::: Исследуемый текст

Разин утверждал, что хочет «чорным людям дать свободу» и «мирских кравапивцев вывадить». Двор, в свою очередь, судил бунтовщиков по иным критериям: «И в той своей дьявольской надежде вы, воры и крестопреступники Стенька и Фролко, со единомышленники своими похотели святую церковь обругать, не ведая милости великого бога и заступления пречистыя богородицы <…>, уповая на дьявольскую лесть». С одной стороны – социальные и политические требования, с другой – анафема. Речам бунтовщиков о земной основе политики царь противопоставлял апелляцию к потустороннему. Во второй трети XVII века в России низы общества делали первые шаги в сторону целенаправленной политической деятельности со светской повесткой, в то время как царский двор цеплялся за средневековые представления о мире. Впрочем, целесообразно уточнить эту картину: если бы изобретение современной политики было столь же очевидным, как противопоставление речи Разина и речи царского двора, дальнейшая история России была бы иной. В частности, народные протесты затрагивали бы саму власть, а не восстановление на троне «истинного царя».
В августе 1670 года в ходе восстания Разин сообщил, что царевич Алексей Алексеевич, о чьей кончине было объявлено несколькими месяцами раньше, примкнул к их движению, якобы посланный отцом для борьбы с изменниками. Неизвестно, действительно ли в их рядах был человек, выдававший себя за лжецаревича. Странным образом его так и не представили публике. Однако отсутствие физического лже-Алексея оказалось средством, пусть и основанном на магических процессах, которое позволило повстанцам приблизиться к принципам современной политики.
МЯТЕЖНИКИ И КОЛДУНЫ
Люди Разина утверждали, что от вражеского оружия их «оберегают» магические заклинания: будто бы именно они заставили замолчать пушки, оборонявшие Царицын, именно они спасали Разина от пуль и сабель. Среди вождей восстания были и женщины, под началом некоторых из них находилось по несколько тысяч человек. Двор объявлял их ведьмами. Одну из них сожгли на костре вместе со всеми ее «ведовскими книгами». После того как Разин был схвачен, его держали в притворе Старочеркасской епископской церкви, где магический дар бунтовщика должен был быть скован Господней силой. Когда же его везли в Москву, он должен был сидеть в той позе, в какой на известном лубке XVII века изображали колдунов. Разина и его людей обвиняли в «соблазнении» малых сих: глагол «соблазнять» («прельщати») обозначал одновременно и бесовские действия, и колдовские манипуляции. Восстание подавалось властями как измена, но одновременно власти особо подчеркивали участие мятежников в магических обрядах. Речи вождей восстания были объявлены «прельстительными». Этот пункт стал основой обвинения: «Ведомо нам, великому государю, что вор и богоотступник и изменник казак донской Стенька Разин <…>, обольстя в Астрахани и на Царицыне и на Саратове и на Самаре тутошних жителей, городы поимал», «посылает прельщать вас, всяких чинов людей, злыми своими всякими воровскими прелестями <…>», «и вам бы <…> ни на какие ево воровские прелести не прельщатца и никаким ево воровским письмам ни в чем не верить». Сам царь не сомневался, что Разин колдун.

::::::
::: Извлечённый материал

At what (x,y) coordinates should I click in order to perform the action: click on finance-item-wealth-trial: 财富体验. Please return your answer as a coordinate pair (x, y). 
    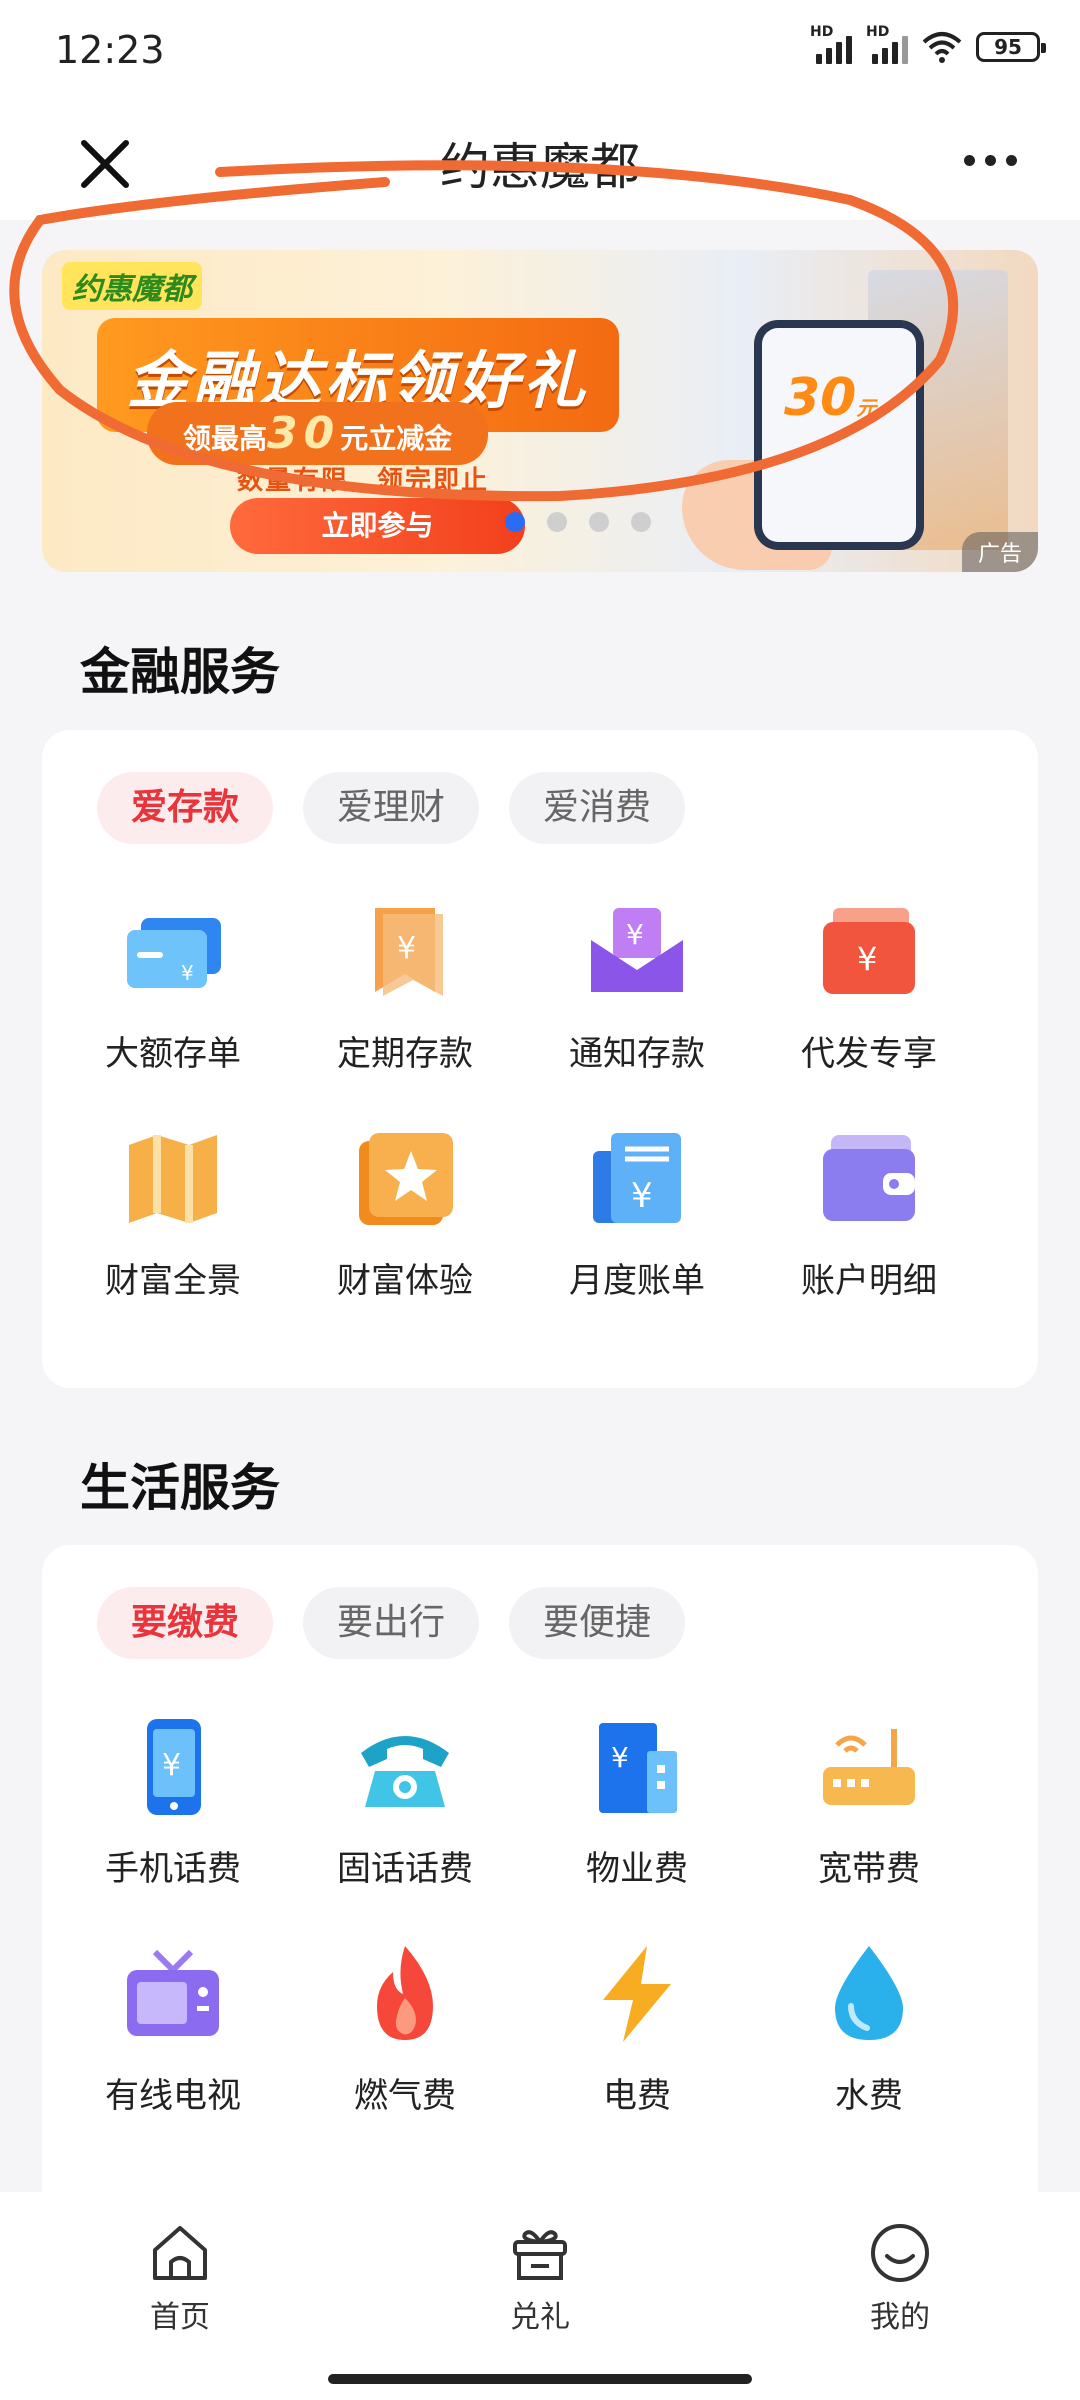
    Looking at the image, I should click on (405, 1214).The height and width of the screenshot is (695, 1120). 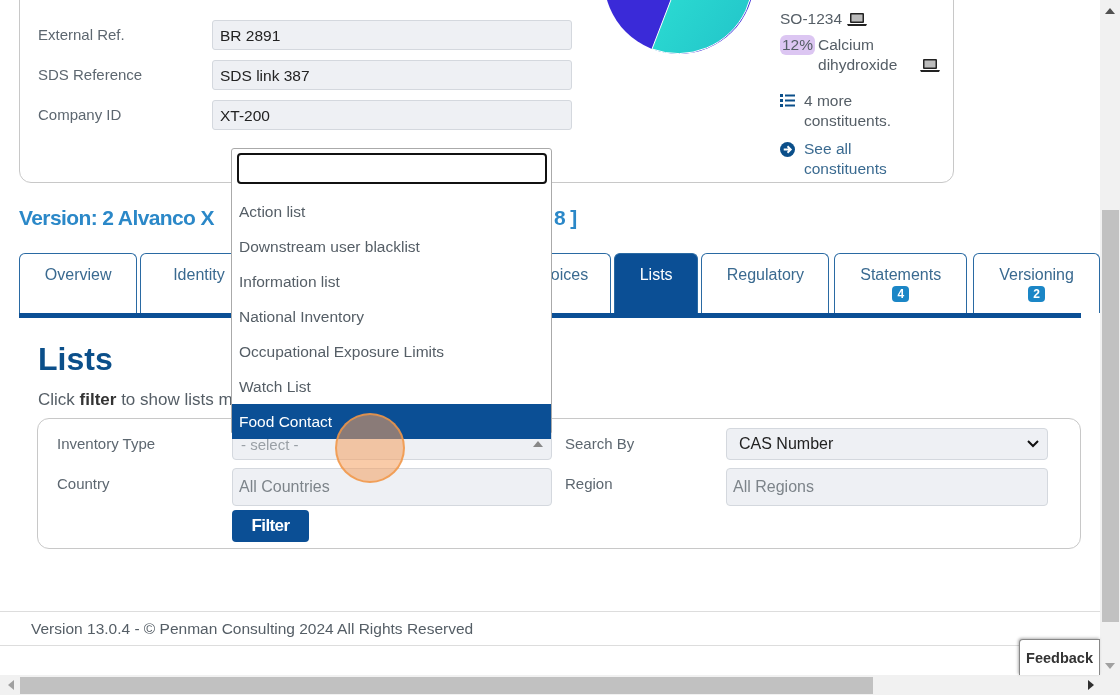 What do you see at coordinates (848, 111) in the screenshot?
I see `more-constituents-text: 4 more constituents.` at bounding box center [848, 111].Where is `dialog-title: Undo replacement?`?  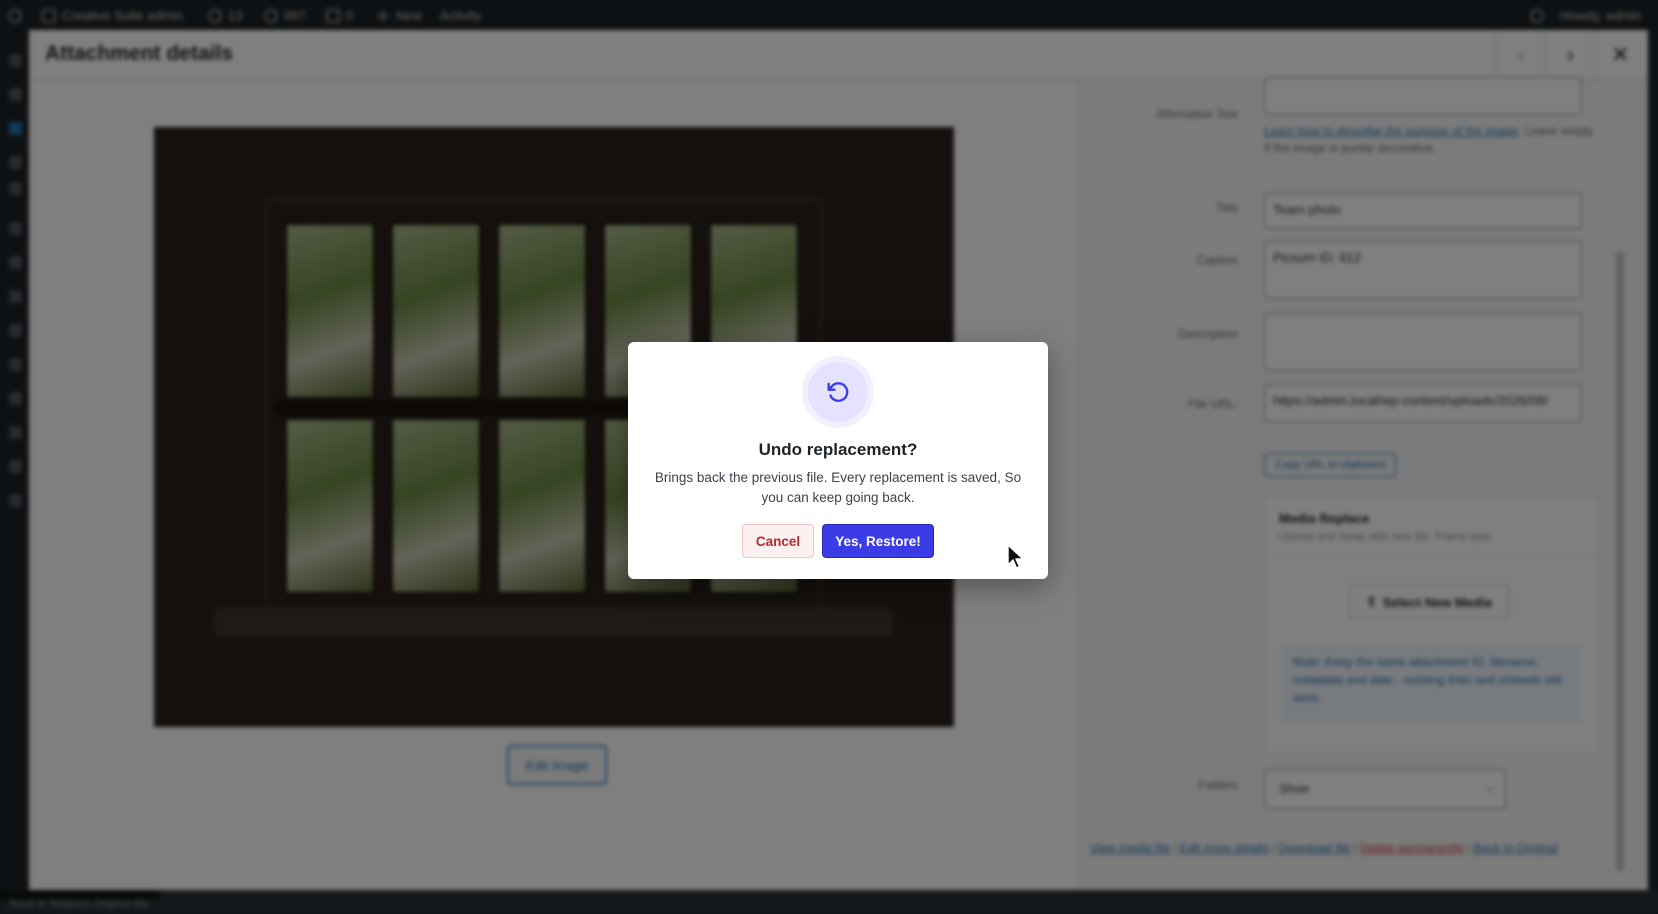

::::::

• [Набор заданий]:
[a] Где, согласно тексту о восстании Разина, держали Разина после того, как его схватили?
[b] Продолжите текст о восстании Разина, начиная сразу после его последнего предложения.

• [Ответы к заданиям]:
[a] В притворе Старочеркасской епископской церкви.

[b]
ПРЕСТУПНЫЕ ЗАКЛИНАНИЯ
Вторая глава Соборного уложения 1649 года касалась «государевой чести»; она была посвящена защите особы, здоровья и чести царя от преступных речей, измены и скопа, то есть заговора. В первой статье этой главы говорилось главным образом о защите монарха от магических актов и заклинаний. Глагол «оберегать» указывает в том числе и на магические действия, ибо «оберег» означает заклинание, призванное в первую очередь защитить от злых чар и других напастей. Даже если обвиняемый в своих действиях не шел дальше «голого умысла» то, согласно Уложению, его проступок должен был считаться преступлением, а сам он подлежал наказанию – вплоть до смертной казни. Недонесение о магических заклятиях тоже каралось смертью. «Произносить слова» либо «думать или хотеть осуществить» некое «дело» против царя – уже само по себе преступление. Поскольку преступные намерения открываются через «слово» или «дело», юридическая формула звучала так: «Слово и дело государевы». Одним из наиболее частых обвинений против осужденных по статьям второй главы было произнесение «заговорных слов». Еще в конце XIX века заклинания продолжали называть «словами», нередко чтобы отличить их от «молитв». Изменения, привнесенные в формулу «слово и дело» Петром Великим, усиливали связь между словопреступлением и здоровьем/честью монарха, подтверждая таким образом, что целью законодателей было наказание за преступные слова4
.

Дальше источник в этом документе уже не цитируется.